Cela explique la nature primaire du système politique et, dans ce cadre, l’approche extrêmement restrictive de la responsabilité politique. Approche qui va de pair, en dernière analyse, avec la phase de la société civile à laquelle correspond la «modernité». Risquant une corrélation, en termes d’analogie, de la phase que traverse le cosmos anthropocentrique moderne avec celle de la période hellénique, on pourrait dire que l’époque moderne se situe tout juste dans la fourchette chronologique qui sépare les nomothètes (Dracon, etc.) et la fin du projet social (Solon, etc.).

En conclusion, la justice et, dans ce cadre, le concept de responsabilité politique sont définis en fonction du type de système politique en place. Le principe fondamental recommande que le détenteur souverain de la politique se situe au-dessus de la loi, et que par conséquent sa praxis politique ne relève pas de la justice. En ce sens, les systèmes qui projettent la constitution de la politique en termes de pouvoir souverain (par exemple le système représentatif limité ou inféré) ne reconnaissent pas la responsabilité de la classe politique vis-à-vis du corps social et donc la compétence de la justice – laquelle, en plus, n’a pas de légitimité politique – sur la politique. Par contre, dans les systèmes qui se situent à l’opposé du pouvoir, en l’occurrence la démocratie, le délégué politique est entièrement soumis aux impératifs du principe représentatif et, par extension, à la justice. Désormais, c’est le démos, le corps social politiquement constitué, qui détient la compétence universelle, y compris la compétence juridictionnelle, dont la politique est exemptée de la justice.

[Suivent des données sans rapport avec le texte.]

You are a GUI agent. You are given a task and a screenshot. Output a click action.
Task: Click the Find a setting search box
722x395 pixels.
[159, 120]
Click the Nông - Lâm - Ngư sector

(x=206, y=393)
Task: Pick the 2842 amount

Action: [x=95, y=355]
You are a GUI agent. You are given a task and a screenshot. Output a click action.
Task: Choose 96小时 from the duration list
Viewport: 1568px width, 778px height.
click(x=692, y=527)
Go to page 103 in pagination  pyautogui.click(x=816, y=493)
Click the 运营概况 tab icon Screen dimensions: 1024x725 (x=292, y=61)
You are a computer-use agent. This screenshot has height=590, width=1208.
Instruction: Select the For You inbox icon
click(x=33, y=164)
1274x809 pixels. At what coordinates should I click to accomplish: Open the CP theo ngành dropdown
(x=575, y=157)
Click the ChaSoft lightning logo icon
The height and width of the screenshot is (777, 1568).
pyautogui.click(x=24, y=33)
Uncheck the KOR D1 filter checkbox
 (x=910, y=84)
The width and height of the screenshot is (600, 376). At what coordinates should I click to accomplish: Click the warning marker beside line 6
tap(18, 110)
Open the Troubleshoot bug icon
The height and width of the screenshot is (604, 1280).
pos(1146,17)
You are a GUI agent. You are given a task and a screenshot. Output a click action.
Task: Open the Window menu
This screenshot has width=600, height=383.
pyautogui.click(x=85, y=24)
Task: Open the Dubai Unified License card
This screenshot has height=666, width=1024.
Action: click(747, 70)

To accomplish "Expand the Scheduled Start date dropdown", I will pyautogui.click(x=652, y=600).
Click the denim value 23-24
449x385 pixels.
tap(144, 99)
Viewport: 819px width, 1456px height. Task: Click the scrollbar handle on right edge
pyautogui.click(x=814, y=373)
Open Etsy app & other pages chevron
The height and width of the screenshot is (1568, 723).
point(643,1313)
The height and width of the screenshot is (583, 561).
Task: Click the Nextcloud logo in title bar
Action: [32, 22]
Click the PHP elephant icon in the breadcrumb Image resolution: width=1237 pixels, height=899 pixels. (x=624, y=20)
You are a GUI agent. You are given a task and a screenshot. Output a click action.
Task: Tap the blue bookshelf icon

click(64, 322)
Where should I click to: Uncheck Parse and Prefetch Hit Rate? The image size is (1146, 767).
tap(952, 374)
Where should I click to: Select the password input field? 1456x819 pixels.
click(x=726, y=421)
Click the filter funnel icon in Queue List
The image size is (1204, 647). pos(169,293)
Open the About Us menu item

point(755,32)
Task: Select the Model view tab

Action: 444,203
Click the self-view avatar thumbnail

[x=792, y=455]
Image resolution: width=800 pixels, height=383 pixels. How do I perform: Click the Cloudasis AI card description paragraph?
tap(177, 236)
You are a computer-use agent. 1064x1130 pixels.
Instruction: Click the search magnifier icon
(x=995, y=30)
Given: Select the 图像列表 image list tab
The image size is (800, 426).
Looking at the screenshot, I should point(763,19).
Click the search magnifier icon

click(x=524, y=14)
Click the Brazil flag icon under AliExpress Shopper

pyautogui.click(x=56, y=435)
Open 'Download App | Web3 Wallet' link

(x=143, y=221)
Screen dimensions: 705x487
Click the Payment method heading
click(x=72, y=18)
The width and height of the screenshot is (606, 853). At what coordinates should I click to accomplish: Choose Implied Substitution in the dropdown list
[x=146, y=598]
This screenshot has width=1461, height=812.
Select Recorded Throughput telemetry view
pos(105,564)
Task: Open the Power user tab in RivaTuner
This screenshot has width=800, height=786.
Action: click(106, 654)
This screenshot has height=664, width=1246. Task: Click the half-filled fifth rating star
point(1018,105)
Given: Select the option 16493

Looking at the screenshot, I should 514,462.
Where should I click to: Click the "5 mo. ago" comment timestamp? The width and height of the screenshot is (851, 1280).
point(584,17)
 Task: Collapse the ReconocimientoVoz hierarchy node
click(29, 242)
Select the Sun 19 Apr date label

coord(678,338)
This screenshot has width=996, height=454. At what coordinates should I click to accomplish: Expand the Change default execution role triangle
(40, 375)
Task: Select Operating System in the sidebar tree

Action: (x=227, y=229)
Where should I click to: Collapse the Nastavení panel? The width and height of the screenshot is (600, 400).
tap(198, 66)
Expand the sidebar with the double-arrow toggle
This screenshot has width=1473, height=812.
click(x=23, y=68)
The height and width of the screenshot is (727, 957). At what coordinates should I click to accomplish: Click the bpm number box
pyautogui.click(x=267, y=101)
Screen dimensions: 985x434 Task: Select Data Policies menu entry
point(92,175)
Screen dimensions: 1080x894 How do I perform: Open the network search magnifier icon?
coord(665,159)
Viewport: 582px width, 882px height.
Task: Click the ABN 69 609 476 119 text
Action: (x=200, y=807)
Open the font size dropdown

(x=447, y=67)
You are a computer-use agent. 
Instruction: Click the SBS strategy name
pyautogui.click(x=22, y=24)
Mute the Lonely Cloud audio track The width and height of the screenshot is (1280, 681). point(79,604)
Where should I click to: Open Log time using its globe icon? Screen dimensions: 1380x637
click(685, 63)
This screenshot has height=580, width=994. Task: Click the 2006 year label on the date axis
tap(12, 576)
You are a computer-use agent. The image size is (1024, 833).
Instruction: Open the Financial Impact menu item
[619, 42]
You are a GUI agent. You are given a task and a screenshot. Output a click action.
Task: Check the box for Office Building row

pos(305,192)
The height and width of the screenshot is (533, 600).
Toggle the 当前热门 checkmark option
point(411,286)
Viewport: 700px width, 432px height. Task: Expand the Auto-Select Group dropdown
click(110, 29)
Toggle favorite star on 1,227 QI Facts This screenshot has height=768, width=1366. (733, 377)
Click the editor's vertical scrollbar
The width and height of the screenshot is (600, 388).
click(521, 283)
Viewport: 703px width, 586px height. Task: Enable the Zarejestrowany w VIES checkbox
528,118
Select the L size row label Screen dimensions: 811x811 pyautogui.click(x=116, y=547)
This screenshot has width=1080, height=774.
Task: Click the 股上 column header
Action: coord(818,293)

Cette conclusion nous amène à penser que le problème majeur de notre époque se concentre sur le besoin d’une redéfinition des concepts fondamentaux – tels que la démocratie et la représentation – et en dernière analyse, d’un réexamen de nos certitudes concernant notre acquis anthropocentrique. Cette prise de conscience aurait pu nous aider à élaborer une idée de perspective qui aurait indiqué que la phase ultérieure de responsabilité politique aurait dû s’adapter à un système représentatif plus achevé, qui toutefois, lui aussi, semble très éloigné de notre époque.